Authors: Adonis McQueen, Colin Pelzer, Zach Hanly
This project takes the data for houses in King County Washington in order to predict home prices based upon various features. We use linear regression modeling on various features in order to predict these prices.
Ding Dong Real Estate wants to purchase homes in the Seattle area. They have tasked us with determining how much to spend on a home, on average, and areas to purchase homes in.
Our data set contains information of houses sold such as price, square footage, grade of the house and the locations in both cooridinates and zipcode. This is all thanks to King County's effort to make data more accessible. From the King County site:
"King County is committed to making data open, accessible and transparent. The following data resources are designed to increase public access to high value, machine readable datasets from various departments in King County government."
For more King County data go to King County Public Data
The stakeholder for this project is a commercial real estate company looking to purchase homes in a given area. They are primarily interested in: what zipcodes have the lowest prices, predicted prices of homes in the area, and any relevant differences between the real prices and our model's predicted price.

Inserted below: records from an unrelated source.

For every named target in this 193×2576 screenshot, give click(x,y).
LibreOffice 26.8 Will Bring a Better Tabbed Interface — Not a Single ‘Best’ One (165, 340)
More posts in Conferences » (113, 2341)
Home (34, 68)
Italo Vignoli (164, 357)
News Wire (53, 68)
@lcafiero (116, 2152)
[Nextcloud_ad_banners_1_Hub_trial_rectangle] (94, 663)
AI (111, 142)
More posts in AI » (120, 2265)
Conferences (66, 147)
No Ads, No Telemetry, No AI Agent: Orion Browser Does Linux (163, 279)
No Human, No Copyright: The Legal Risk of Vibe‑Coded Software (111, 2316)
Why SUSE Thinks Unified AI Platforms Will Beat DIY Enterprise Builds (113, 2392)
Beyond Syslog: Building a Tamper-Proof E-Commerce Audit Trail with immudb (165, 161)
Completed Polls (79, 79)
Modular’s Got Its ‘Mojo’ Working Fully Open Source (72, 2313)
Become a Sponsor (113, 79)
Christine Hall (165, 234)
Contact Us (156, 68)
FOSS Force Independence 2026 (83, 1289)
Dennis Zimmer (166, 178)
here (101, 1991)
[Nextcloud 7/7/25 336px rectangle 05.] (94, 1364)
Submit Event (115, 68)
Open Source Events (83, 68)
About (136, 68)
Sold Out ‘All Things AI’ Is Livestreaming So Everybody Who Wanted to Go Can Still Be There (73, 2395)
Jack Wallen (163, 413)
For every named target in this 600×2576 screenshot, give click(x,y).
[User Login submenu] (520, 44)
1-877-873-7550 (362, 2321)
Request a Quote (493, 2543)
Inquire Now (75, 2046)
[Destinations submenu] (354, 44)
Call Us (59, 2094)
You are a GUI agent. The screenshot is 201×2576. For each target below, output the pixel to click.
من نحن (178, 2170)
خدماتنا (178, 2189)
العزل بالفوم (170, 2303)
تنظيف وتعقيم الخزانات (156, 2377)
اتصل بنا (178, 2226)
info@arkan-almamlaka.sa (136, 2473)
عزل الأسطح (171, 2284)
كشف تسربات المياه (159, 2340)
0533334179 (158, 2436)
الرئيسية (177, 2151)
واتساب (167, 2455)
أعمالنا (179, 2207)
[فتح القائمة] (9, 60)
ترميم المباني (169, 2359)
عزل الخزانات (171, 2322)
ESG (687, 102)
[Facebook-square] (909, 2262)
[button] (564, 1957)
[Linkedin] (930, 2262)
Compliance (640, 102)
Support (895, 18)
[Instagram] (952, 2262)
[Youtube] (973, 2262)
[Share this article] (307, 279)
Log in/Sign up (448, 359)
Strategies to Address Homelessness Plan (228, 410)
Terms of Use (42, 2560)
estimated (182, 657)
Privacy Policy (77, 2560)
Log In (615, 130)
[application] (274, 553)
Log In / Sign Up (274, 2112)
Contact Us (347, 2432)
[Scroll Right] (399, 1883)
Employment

Whereas it does not show the exact process, the graph does show that we did do things such as data cleaning, and testing data with different data to get a better model overall. We were able to change from less than 10% of the variance explained, to over 65% explained. It is not a perfect model by any means, but it is a step in the right direction.
This scatter matrix gives us a visualization of features that are collinear. We will use this as a basis to select features for our predictive model. This graph displays the prediction price vs the actual price after elminating outliers in the data. While linearity is consistent before $1,000,000, the data quickly spreads thereafter. This indicates that our model would not be ideal at predicting prices after the $ 1 million point. R2 = 0.692, which lets us know that 69% of price variance can be explained by this model, with a RMSE = $195547.46.
-
The predictive linear model isn’t the ideal model to predict price. This indicates that another model might be better to describe how the features in the dataset affect prices.
-
We inferred which features of the house control the price
-
Strongest feature, square footage, performs best in suburbs outside of Seattle.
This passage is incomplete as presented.